Review
Copyright ©The Author(s) 2016. Published by Baishideng Publishing Group Inc. All rights reserved.
World J Gastroenterol. Dec 28, 2016; 22(48): 10512-10522
Published online Dec 28, 2016. doi: 10.3748/wjg.v22.i48.10512
Liver fibrosis and hepatic stellate cells: Etiology, pathological hallmarks and therapeutic targets
Chong-Yang Zhang, Wei-Gang Yuan, Pei He, Jia-Hui Lei, Chun-Xu Wang
Chong-Yang Zhang, Jia-Hui Lei, Department of Pathogenic Biology, School of Basic Medicine, Tongji Medical College, Huazhong University of Science and Technology, Wuhan 430030, Hubei Province, China
Wei-Gang Yuan, Chun-Xu Wang, Department of Anthropotomy, School of Basic Medicine, Tongji Medical College, Huazhong University of Science and Technology, Wuhan 430030, Hubei Province, China
Pei He, Department of Obstetrics and Gynecology, Wuhan NO.1 Hospital Affiliated with Tongji Medical College, Huazhong University of Science and Technology, Wuhan 430022, Hubei Province, China
Author contributions: Zhang CY and Yuan WG contributed equally to this work; Zhang CY and Yuan WG wrote the paper; He P and Lei JH created the schematics; Wang CX provided technical support.
Supported by the National Natural Science Foundation of China, No. 81300251.
Conflict-of-interest statement: The authors have no conflicts of interest to declare.
Open-Access: This article is an open-access article which was selected by an in-house editor and fully peer-reviewed by external reviewers. It is distributed in accordance with the Creative Commons Attribution Non Commercial (CC BY-NC 4.0) license, which permits others to distribute, remix, adapt, build upon this work non-commercially, and license their derivative works on different terms, provided the original work is properly cited and the use is non-commercial. See: http://creativecommons.org/licenses/by-nc/4.0/
Correspondence to: Dr. Chun-Xu Wang, Department of Anthropotomy, School of Basic Medicine, Tongji Medical College, Huazhong University of Science and Technology, Jie-fang Road, Wuhan 430030, Hubei Province, China. wangchunxu12345@126.com
Telephone: +86-133-17146583 Fax: +86-27-83692617
Received: August 25, 2016
Peer-review started: August 26, 2016
First decision: September 29, 2016
Revised: October 12, 2016
Accepted: November 15, 2016
Article in press: November 16, 2016
Published online: December 28, 2016
Processing time: 123 Days and 0.3 Hours
Abstract

Liver fibrosis is a reversible wound-healing process aimed at maintaining organ integrity, and presents as the critical pre-stage of liver cirrhosis, which will eventually progress to hepatocellular carcinoma in the absence of liver transplantation. Fibrosis generally results from chronic hepatic injury caused by various factors, mainly viral infection, schistosomiasis, and alcoholism; however, the exact pathological mechanisms are still unknown. Although numerous drugs have been shown to have antifibrotic activity in vitro and in animal models, none of these drugs have been shown to be efficacious in the clinic. Importantly, hepatic stellate cells (HSCs) play a key role in the initiation, progression, and regression of liver fibrosis by secreting fibrogenic factors that encourage portal fibrocytes, fibroblasts, and bone marrow-derived myofibroblasts to produce collagen and thereby propagate fibrosis. These cells are subject to intricate cross-talk with adjacent cells, resulting in scarring and subsequent liver damage. Thus, an understanding of the molecular mechanisms of liver fibrosis and their relationships with HSCs is essential for the discovery of new therapeutic targets. This comprehensive review outlines the role of HSCs in liver fibrosis and details novel strategies to suppress HSC activity, thereby providing new insights into potential treatments for liver fibrosis.

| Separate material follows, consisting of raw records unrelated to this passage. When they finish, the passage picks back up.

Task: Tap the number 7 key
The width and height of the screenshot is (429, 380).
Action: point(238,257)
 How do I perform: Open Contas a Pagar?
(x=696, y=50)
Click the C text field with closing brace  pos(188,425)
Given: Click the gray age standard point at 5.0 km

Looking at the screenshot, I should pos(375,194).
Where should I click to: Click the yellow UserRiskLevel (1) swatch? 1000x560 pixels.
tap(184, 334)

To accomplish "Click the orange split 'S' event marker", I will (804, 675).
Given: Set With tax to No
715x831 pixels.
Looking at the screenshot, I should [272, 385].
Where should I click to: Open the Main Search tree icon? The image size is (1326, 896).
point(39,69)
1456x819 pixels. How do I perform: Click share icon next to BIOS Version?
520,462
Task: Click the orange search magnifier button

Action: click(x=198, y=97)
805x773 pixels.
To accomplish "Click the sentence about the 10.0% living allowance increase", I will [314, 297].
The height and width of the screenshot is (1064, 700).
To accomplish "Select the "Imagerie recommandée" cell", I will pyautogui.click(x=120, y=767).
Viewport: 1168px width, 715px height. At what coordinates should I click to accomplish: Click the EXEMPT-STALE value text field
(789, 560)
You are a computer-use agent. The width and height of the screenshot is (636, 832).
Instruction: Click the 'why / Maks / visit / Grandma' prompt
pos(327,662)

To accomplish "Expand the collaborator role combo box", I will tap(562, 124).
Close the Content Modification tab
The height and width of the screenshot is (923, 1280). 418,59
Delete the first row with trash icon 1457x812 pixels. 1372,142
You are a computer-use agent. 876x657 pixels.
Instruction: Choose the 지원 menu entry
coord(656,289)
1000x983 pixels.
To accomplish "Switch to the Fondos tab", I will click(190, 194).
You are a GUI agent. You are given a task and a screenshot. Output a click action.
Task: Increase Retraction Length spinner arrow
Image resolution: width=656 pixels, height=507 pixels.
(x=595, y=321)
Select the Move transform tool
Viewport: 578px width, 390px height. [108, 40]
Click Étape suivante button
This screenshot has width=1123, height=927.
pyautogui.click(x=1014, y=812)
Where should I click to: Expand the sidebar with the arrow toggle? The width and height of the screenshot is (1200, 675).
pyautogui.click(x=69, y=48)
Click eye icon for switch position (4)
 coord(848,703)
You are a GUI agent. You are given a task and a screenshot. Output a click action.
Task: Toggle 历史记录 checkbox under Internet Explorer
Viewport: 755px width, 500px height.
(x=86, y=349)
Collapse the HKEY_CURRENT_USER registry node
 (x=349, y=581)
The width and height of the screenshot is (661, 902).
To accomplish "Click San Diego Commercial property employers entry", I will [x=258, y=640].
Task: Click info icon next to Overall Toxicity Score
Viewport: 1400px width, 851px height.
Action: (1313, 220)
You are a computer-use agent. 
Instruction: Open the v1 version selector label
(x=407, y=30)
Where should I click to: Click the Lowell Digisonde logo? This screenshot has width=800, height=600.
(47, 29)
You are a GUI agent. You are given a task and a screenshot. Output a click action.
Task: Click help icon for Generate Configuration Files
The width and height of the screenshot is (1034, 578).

Keywords: Liver cirrhosis; Fibrosis; Hepatic stellate cells; Etiology; Pathology; Treatment

Core tip: This review discusses the molecular mechanisms of liver fibrosis with respect to hepatic stellate cells (HSCs). In particular, we describe the functional significance of HSCs with respect to major events triggering fibrosis and novel therapeutic strategies to suppress the activity of activated HSCs.